TASK DIRECTIONS
Set down, word for word, each line from the top of the data through the line that has "اتاق خواب (121, 134)"; omit every picture.

[Dataset entries]
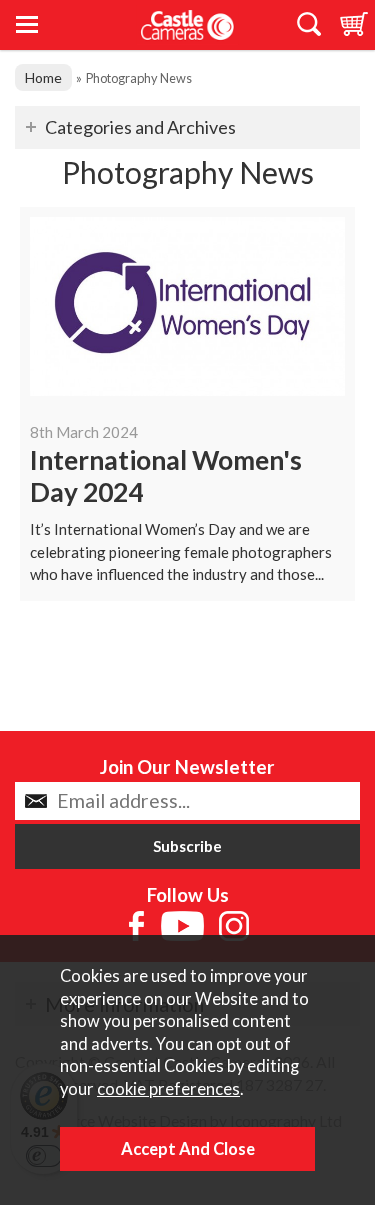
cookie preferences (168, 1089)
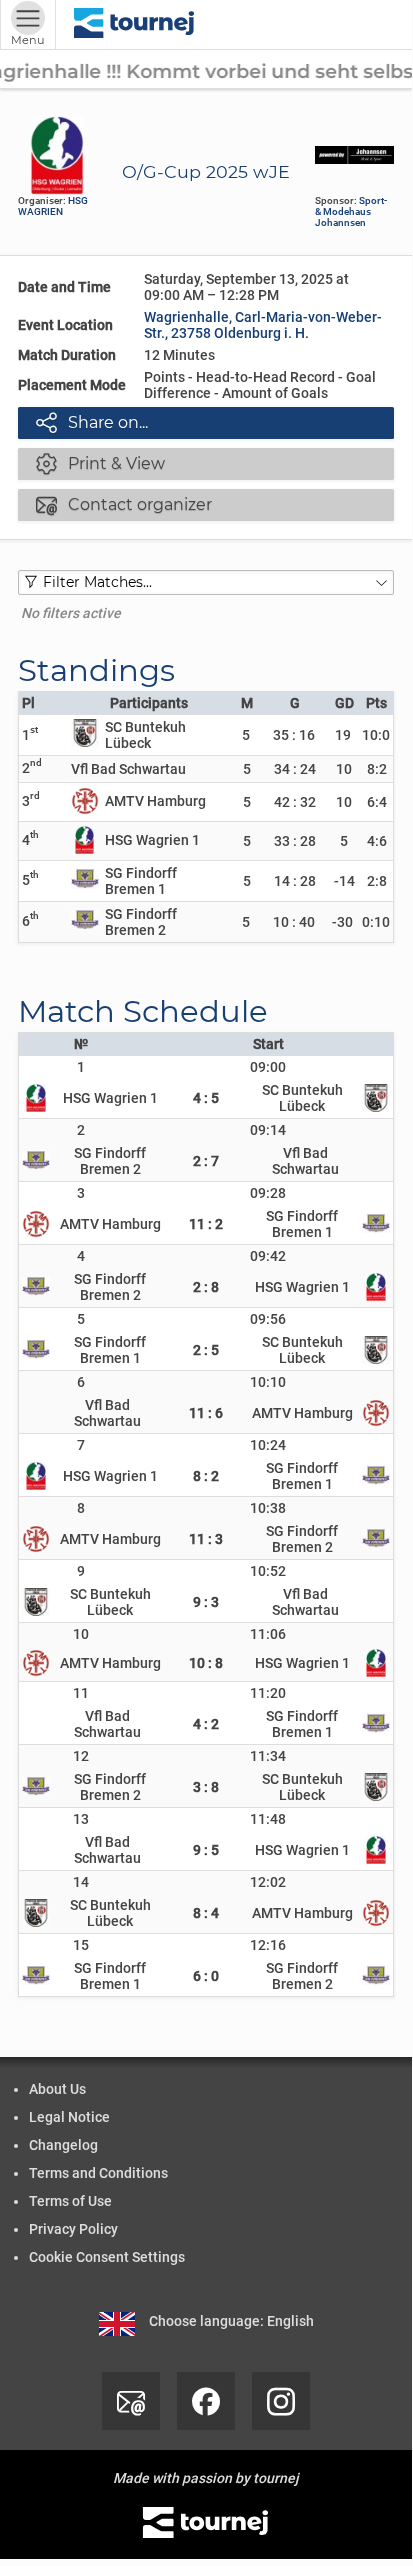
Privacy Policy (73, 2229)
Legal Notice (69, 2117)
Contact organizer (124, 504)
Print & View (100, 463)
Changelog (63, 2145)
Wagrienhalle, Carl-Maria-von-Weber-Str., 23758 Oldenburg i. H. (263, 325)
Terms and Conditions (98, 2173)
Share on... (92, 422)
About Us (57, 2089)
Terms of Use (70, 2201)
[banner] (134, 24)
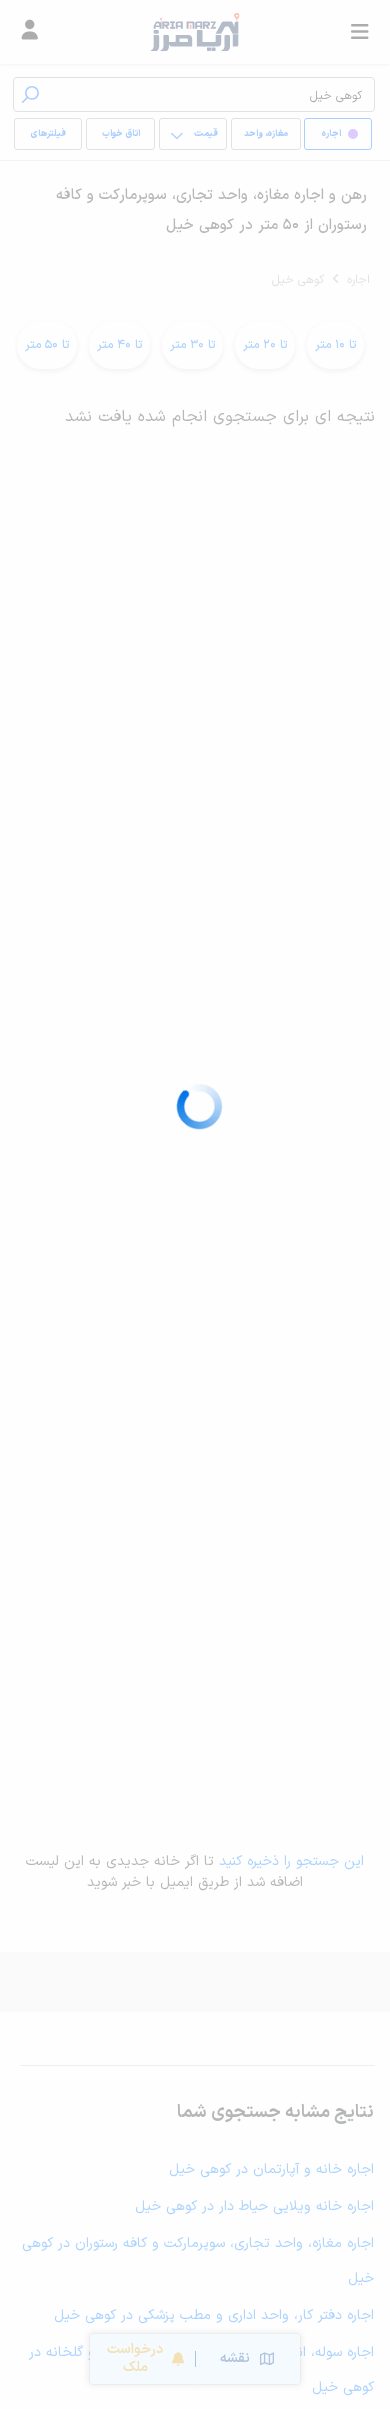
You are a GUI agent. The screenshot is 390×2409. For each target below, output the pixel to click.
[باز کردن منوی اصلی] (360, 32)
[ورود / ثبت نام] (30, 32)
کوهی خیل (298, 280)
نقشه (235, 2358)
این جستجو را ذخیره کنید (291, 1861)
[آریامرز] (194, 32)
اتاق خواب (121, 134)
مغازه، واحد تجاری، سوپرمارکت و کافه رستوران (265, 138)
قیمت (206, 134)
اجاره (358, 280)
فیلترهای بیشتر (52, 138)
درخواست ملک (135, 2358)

RESPONSE BELOW
cookie preferences (168, 1089)
Privacy Policy (73, 2229)
Legal Notice (69, 2117)
Contact organizer (124, 504)
Print & View (100, 463)
Changelog (63, 2145)
Wagrienhalle, Carl-Maria-von-Weber-Str., 23758 Oldenburg i. H. (263, 325)
Terms and Conditions (98, 2173)
Share on... (92, 422)
About Us (57, 2089)
Terms of Use (70, 2201)
[banner] (134, 24)
You are a GUI agent. The screenshot is 390×2409. For each target below, output the pixel to click.
[باز کردن منوی اصلی] (360, 32)
[ورود / ثبت نام] (30, 32)
کوهی خیل (298, 280)
نقشه (235, 2358)
این جستجو را ذخیره کنید (291, 1861)
[آریامرز] (194, 32)
اتاق خواب (121, 134)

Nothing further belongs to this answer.